# Guidance for digital Communication

Discussion in 'Wireless & RF Design' started by guru200773, Apr 30, 2010.

1. ### guru200773 Thread Starter Member

Apr 26, 2010
94
1
hello sir I have undergone a cell phone trouble shooting course.... I want to know the basics of digital communication techniques... Along with mobile phone communication working of mobiles and their hardware block diagram how it is working and abt software... they doesnt teach this so pls help me... If u suggest free Ebook that will be useful for my career pls help me..... THanking u in advance

2. ### bertus Administrator

Apr 5, 2008
15,649
2,348
guru200773 likes this.
3. ### guru200773 Thread Starter Member

Apr 26, 2010
94
1
thank u so much dude.....

4. ### bluedraco20 New Member

May 6, 2010
5
0
Dude,

I thought you were in Avionics dude.

Peace dude.

5. ### ELECTRONERD Senior Member

May 26, 2009
1,146
16
As you probably know, digital is basic 1's and 0's, ON and OFF, TRUE and FALSE, etc. Digital communications relies on a reconcilation between the sender and the receiver, otherwise they won't be able to transfer any intelligent information through data. Consider the example below:

Suppose hypothetically I wanted to create a digital system in which a HIGH ($V_O_H$) is equal to 2V to 5V ($2V < V_O_H < 5V$). Likewise, let's suppose a LOW ($V_O_L$) is equal to 0V to 2V ($0V < V_O_L < 2V$). An important concept for digital communication is noise margin. If some noise gets into my signal, which is more than likely, what if it bumps my signal up to exactly 2V? How is the receiver supposed to interpret that? Unfortunately, the receiver can't do anything about those types of situations. Therefore, some noise margin must be implemented in order to compensate for data loss and noise.

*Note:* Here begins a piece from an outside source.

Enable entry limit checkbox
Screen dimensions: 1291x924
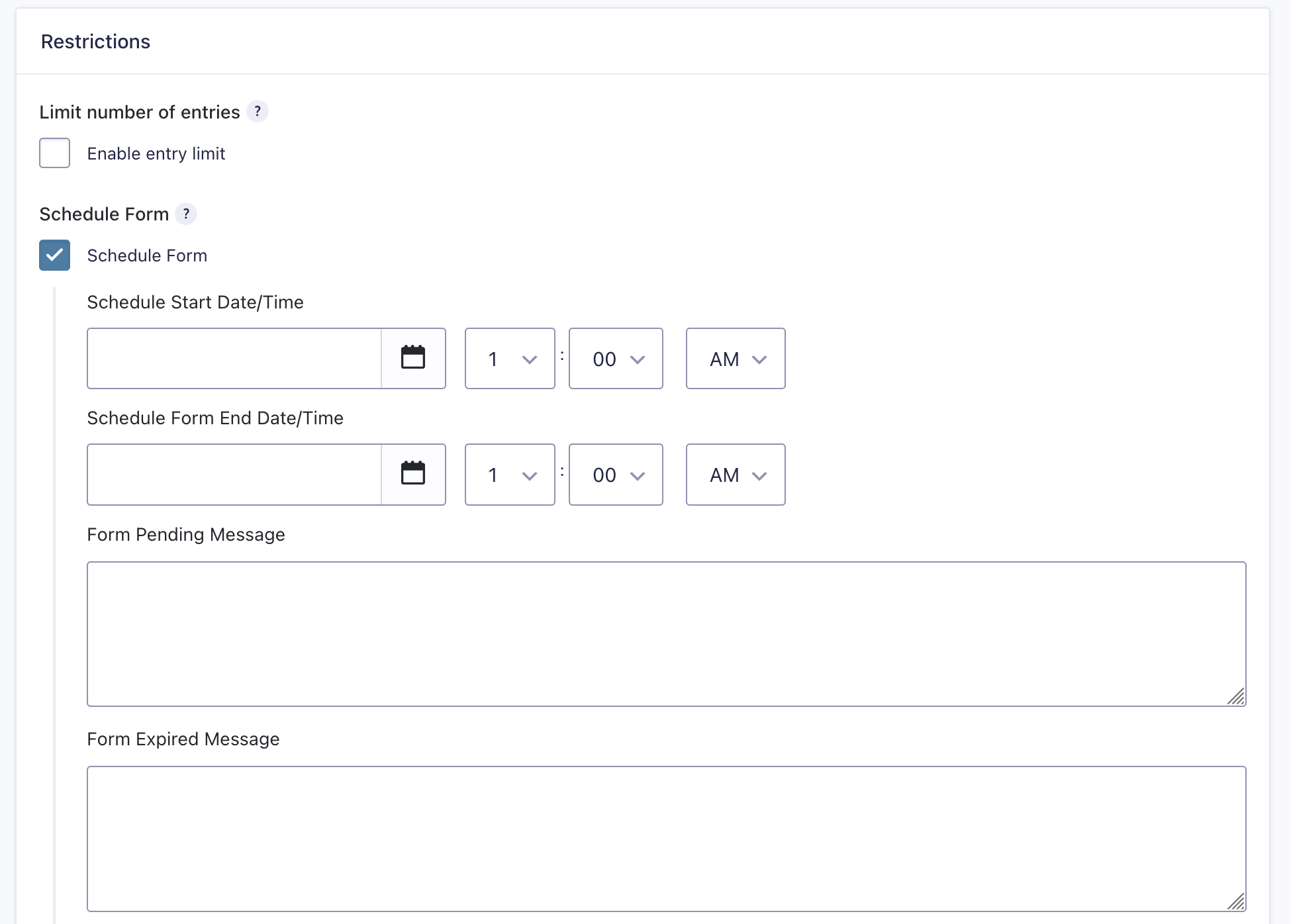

Instead, let's propose a new setup in which $0V < V_O_L < 1V$ and $4V < V_O_H < 5V$. Now we have some noise margin; 3V to be exact. Nevertheless, noise could bump my signal into the "No Man's Land" and my receiver wouldn't be able to interpret it. Therefore we have to go to yet another proposition.

Now let's suppose that the sender has $0V < V_O_L < 2V$, and $4V < V_O_H < 6V$. Rather than have the receiver have the same conditions, let's try something slightly different: $0V < V_O_L < 1V$ and $5V < V_O_H < 6V$. We now have some noise margin for our data communications.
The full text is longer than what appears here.